"May you live in interesting times . . . "
Yesterday’s announcement of the de-pegging of the Yuan to the US dollar had an immediate impact: Bonds across the yield curve all rose about 10 basis points. As we noted yesterday morning:
"the Real Estate Complex
has been the most robust segment of the U.S. economy. If the Chinese
can succeed (where the Fed failed) in raising U.S. long rates, the
part of the US economy is at risk. While we know real estate had to
the question is how fast will it occur, and how dramatically."
That’s my key takeaway from this entire issue. Why? Because I doubt it will impact exports much — given that the massive wage disparities and cost structure differentials are so significant, a 2% (or even a 12%) currency change won’t amount to a whole lot, relative to imports.
The position I’ve staked out (vis-a-vis Real Estate and the Economy) is decidely in the minority. To reiterate:
1) Real Estate is a very different type of asset than stocks;
2) Housing is not a bubble — rather, it is an extended asset class — and therefore is vulnerable to a 25-35% retracement, as opposed to a Nasdaq like 80% crash;
3) The rest of the economy is mediocre; Back out Housing Related activity, and there’s not a whole lot of there there.
We’ve been beating that drum for many months now. Finally, the meme that Real Estate has been driving the economy has only recently received widespread attention.
So the currency shift, and its resultant impact on long rates (and therefore Real Estate), plays very much into our Bearish 2006 scenario.

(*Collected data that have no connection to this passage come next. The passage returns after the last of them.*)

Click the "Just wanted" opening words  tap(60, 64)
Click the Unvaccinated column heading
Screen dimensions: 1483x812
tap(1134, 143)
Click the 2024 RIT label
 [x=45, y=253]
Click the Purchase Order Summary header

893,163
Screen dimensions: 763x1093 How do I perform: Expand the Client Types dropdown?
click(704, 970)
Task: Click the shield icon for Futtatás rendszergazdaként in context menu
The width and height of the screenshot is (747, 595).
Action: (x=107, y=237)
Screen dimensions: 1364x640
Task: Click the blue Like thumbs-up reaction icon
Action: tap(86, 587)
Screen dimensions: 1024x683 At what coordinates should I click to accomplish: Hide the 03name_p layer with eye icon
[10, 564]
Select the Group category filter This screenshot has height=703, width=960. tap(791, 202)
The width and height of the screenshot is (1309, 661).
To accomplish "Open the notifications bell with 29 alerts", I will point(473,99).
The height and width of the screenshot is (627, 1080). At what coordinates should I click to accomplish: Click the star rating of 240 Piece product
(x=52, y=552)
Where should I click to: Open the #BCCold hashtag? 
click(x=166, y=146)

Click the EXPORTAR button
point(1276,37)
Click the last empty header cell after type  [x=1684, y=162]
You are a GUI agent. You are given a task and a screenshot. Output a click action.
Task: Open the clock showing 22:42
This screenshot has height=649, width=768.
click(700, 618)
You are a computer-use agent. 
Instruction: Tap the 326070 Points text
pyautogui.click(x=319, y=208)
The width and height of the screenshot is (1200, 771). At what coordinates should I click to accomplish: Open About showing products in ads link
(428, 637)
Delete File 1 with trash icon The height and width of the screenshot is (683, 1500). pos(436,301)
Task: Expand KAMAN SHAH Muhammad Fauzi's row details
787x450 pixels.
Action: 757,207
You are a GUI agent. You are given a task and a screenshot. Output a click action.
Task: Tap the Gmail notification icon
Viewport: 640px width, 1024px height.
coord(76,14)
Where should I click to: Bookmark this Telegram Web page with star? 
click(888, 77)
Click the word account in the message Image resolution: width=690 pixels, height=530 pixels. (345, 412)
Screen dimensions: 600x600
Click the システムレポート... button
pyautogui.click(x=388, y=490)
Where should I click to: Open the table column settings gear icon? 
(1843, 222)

Consider the Yuan depegging in light of the increasing number of "exotic" mortgages: 30-Year Fixed mortgages are down to just over 40% from ~70% of all mortgages; Adjustable mortgages, up from under 10% to over 40%; Interest only mortgages, up to 20% — from 0 in 2001.
Its hardly intelligent to take an APR when rates are at half century lows; Interest only mortgage holders don’t really own their homes — they are more like renters with an option to buy. Hey, that’s the free market — people are free to be as dumb a they want to be.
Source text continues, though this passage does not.